Estrogenic Effects of Selected Hydroxy Polychlorinated Biphenyl Congeners in Primary Culture of Atlantic Salmon (Salmo salar) Hepatocytes
Many persistent organic pollutants are known to have endocrine-disrupting effects in several aquatic and terrestrial species. In this regard, hydroxylated metabolites of polychlorinated biphenyls (OH-PCBs) represent serious health and environmental concern because they are shown to act agonistic or antagonistic at hormone receptors (HRs) or to cause hormone-receptor-mediated responses. In the present study, salmon primary hepatocytes were used to study alterations in an estrogen signaling pathway resulting from exposure to four hydroxylated (4OH-CB 107, 4OH-CB146, 4OH-CB187, and 3OH-CB138) metabolites of PCB at different concentrations using quantitative real-time polymerase chain reaction. The effects of the PCB metabolites were compared to the mRNA expression in 17α-ethynylestradiol (EE2)-treated cells. Concentration-specific increase of vitellogenin (Vtg) mRNA transcription after exposure to OH-PCBs was observed. Decreased mRNA transcription was observed for zona radiata protein (Zr-protein) and cytochrome P450 side-chain cleavage (P450scc) enzyme. For estrogen receptor β (ERβ), the mRNA expression pattern was OH-PCB-metabolite congener-specific. A novel aspect of this study is that OH-PCBs produced effects on hepatic steroidogenic pathways by targeting the StAR protein and P450scc genes.
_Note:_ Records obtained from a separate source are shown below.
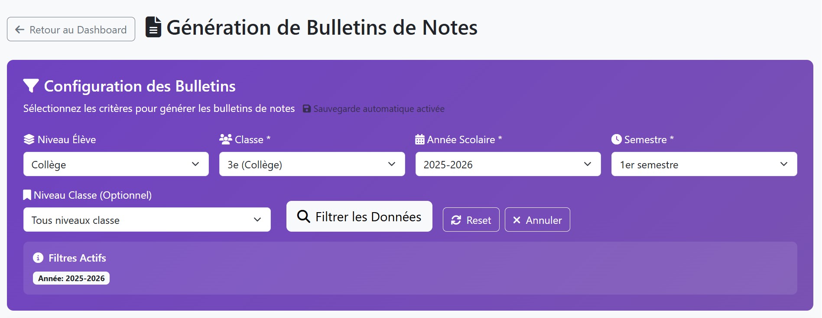The image size is (822, 318).
Task: Click the document icon beside the page title
Action: pyautogui.click(x=153, y=27)
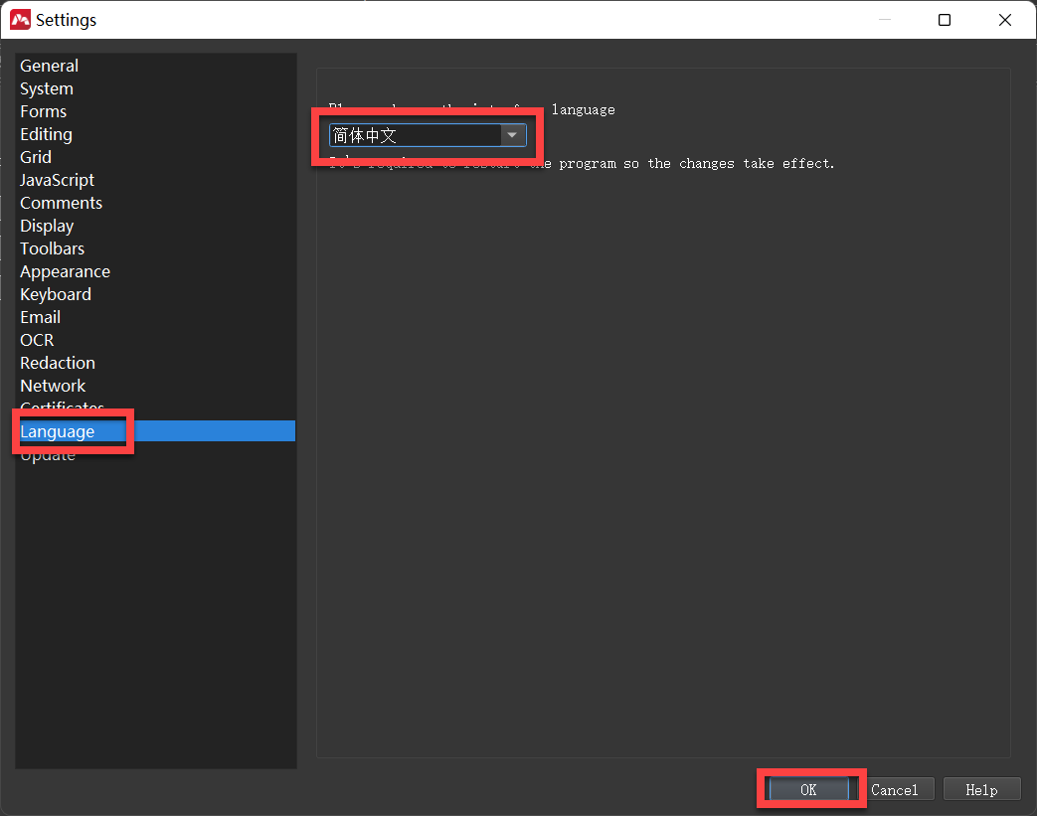Go to Email settings
The width and height of the screenshot is (1037, 816).
pyautogui.click(x=41, y=317)
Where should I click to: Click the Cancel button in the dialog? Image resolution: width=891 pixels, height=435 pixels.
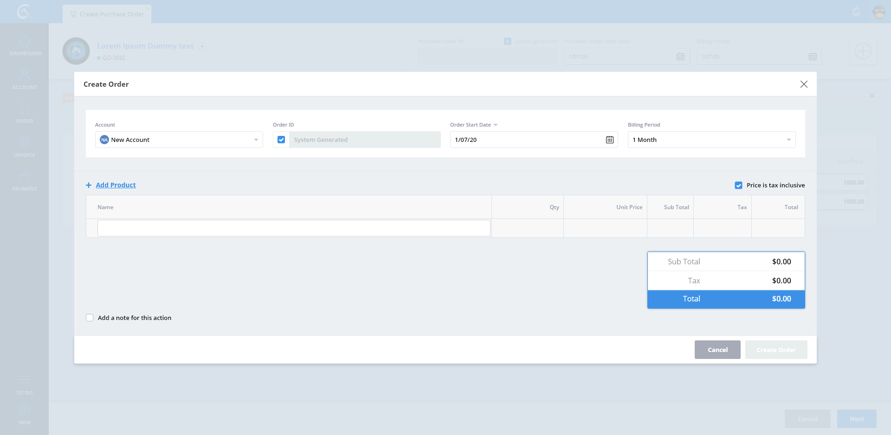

Given that endocrine toxicology research mainly has focused on estrogenicity involving direct ER-mediated effects and that steroidogenic enzyme and proteins are highly tissue- and cell-type-specific and controlled by different promoters and second-messenger pathways, the present findings provide potential new targets for interaction with xenobiotics such as hydroxylated congeners of certain chemicals. The quantitative expression patterns of hepatic and extrahepatic steroidogenic genes and proteins after exposure to environmental contaminants are the subject of systematic investigations in our laboratory.